Here, we are doing a sentiment analysis by calling the Sentiment Intensity Analyzer. Then, using list comprehensions to create a new column in the dataframe for each polarity_scores metric. The Python library VADER Sentiment Analysis make it super easy to generate simple sentiment metrics without training a model. They offer out of the box solutions and are easy to interpret.

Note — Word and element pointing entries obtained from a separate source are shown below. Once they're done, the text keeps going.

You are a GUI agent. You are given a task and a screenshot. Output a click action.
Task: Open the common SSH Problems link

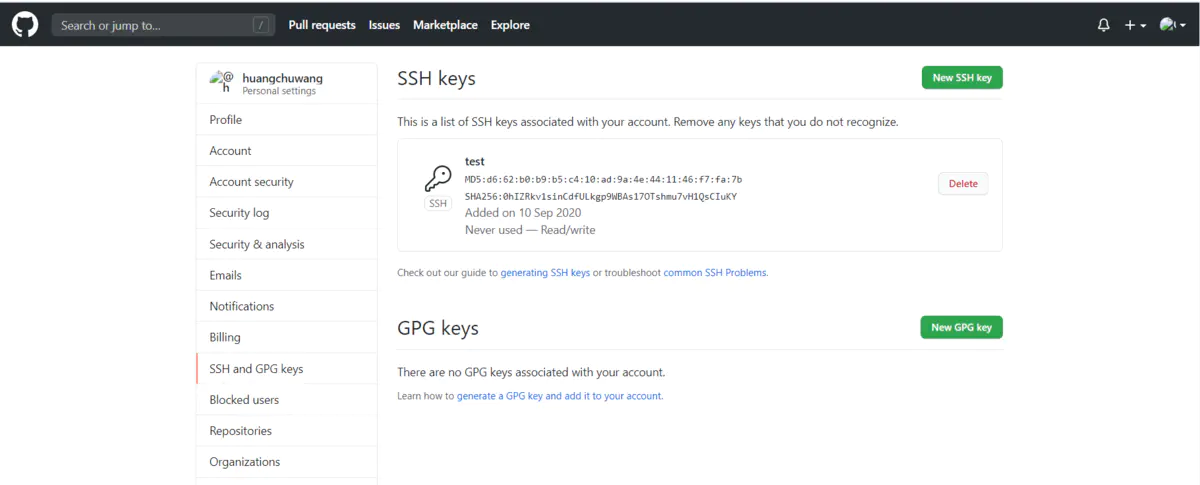[x=715, y=272]
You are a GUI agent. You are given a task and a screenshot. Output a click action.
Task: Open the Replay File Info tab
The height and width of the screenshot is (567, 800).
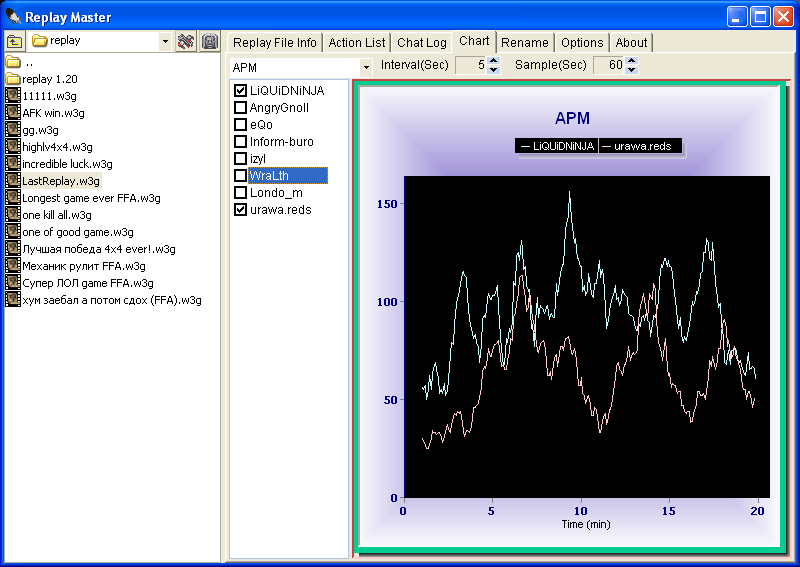[274, 42]
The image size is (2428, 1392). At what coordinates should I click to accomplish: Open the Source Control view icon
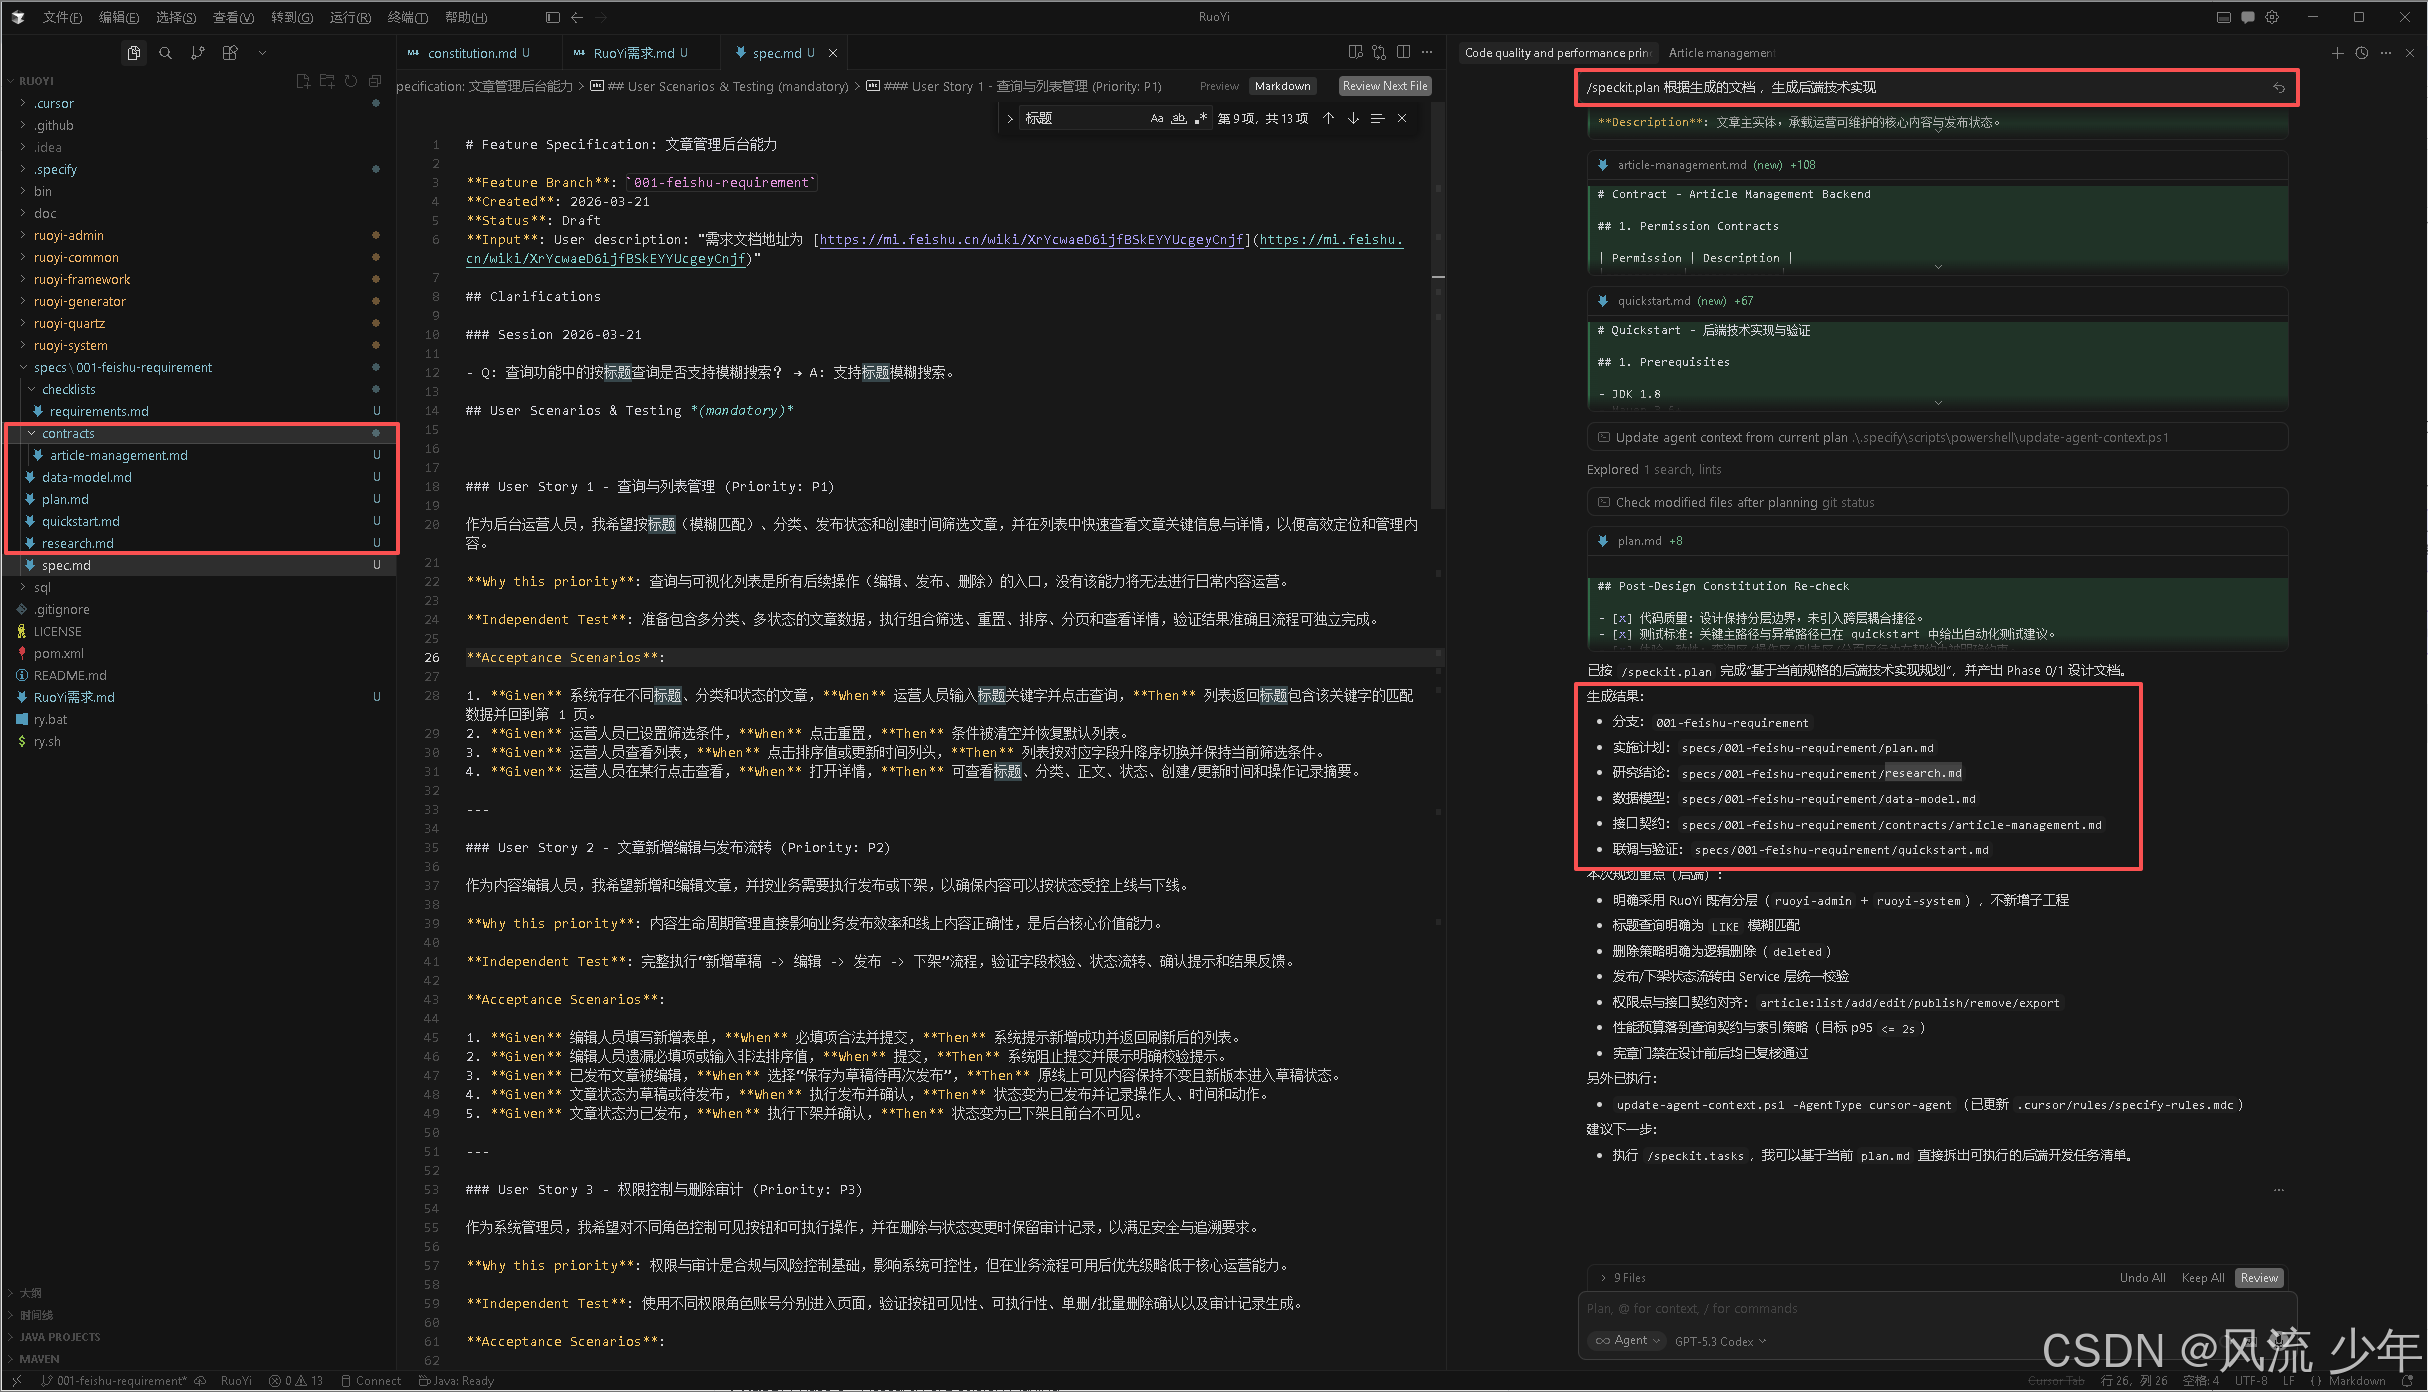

VADER stands for Valence Aware Dictionary and sEntiment Reasoner. It is a simple lexicon and rule-based model for general sentiment analysis.

In [68]:
!pip install vaderSentiment

Collecting vaderSentiment
  Downloading vaderSentiment-3.3.2-py2.py3-none-any.whl (125 kB)
Installing collected packages: vaderSentiment
Successfully installed vaderSentiment-3.3.2


In [71]:
from vaderSentiment.vaderSentiment import SentimentIntensityAnalyzer
analyzer= SentimentIntensityAnalyzer()

In [72]:
#load VADER
analyzer = SentimentIntensityAnalyzer()
#Add VADER metrics to dataframe
data['compound'] = [analyzer.polarity_scores(v)['compound'] for v in data['Tweets']]
data['neg'] = [analyzer.polarity_scores(v)['neg'] for v in data['Tweets']]
data['neu'] = [analyzer.polarity_scores(v)['neu'] for v in data['Tweets']]
data['pos'] = [analyzer.polarity_scores(v)['pos'] for v in data['Tweets']]
data.head(10)

Unnamed: 0,Tweets,len,ID,Date,Source,Likes,RTs,compound,neg,neu,pos
0,"The middle class built America, and unions bui...",140,1434894331845005318,2021-09-06 15:00:42,Sprout Social,13058,1969,0.4939,0.0,0.862,0.138
1,RT @POTUS: I know some folks are hesitant to g...,140,1434188759747211267,2021-09-04 16:17:00,Twitter for iPhone,0,3240,0.9565,0.038,0.529,0.433
2,We are now the only developed country in the w...,140,1433891056953790482,2021-09-03 20:34:03,Sprout Social,23882,3181,0.0,0.0,1.0,0.0
3,The Supreme Court's overnight ruling is an unp...,140,1433562887298199555,2021-09-02 22:50:01,Sprout Social,79058,9889,-0.0516,0.17,0.67,0.161
4,To everyone who is still in harm's way and for...,140,1433546883205578756,2021-09-02 21:46:25,Sprout Social,21524,2336,-0.4215,0.109,0.891,0.0
5,RT @POTUS: I want to express my heartfelt than...,140,1433515992492253187,2021-09-02 19:43:40,Twitter Web App,0,2308,0.872,0.0,0.669,0.331
6,Texas law SB8 will significantly impair people...,140,1433183957424689157,2021-09-01 21:44:17,Sprout Social,45763,6559,0.4939,0.0,0.842,0.158
7,I was not going to extend this forever war. ht...,67,1433063313362104325,2021-09-01 13:44:53,Sprout Social,22266,2228,-0.6617,0.404,0.596,0.0
8,This decision about Afghanistan is not just ab...,140,1432884413235347462,2021-09-01 01:54:00,Sprout Social,110957,10798,0.0,0.0,1.0,0.0
9,"There is nothing low-grade, low-risk, or low-c...",131,1432876149437255683,2021-09-01 01:21:10,Sprout Social,23331,2723,-0.8316,0.302,0.698,0.0


As simple as that, sentiment metrics have been added to the dataframe. Here we are calling the Sentiment Intensity Analyzer. Then using list comprehensions to create a new column in the dataframe for each polarity_scores metric.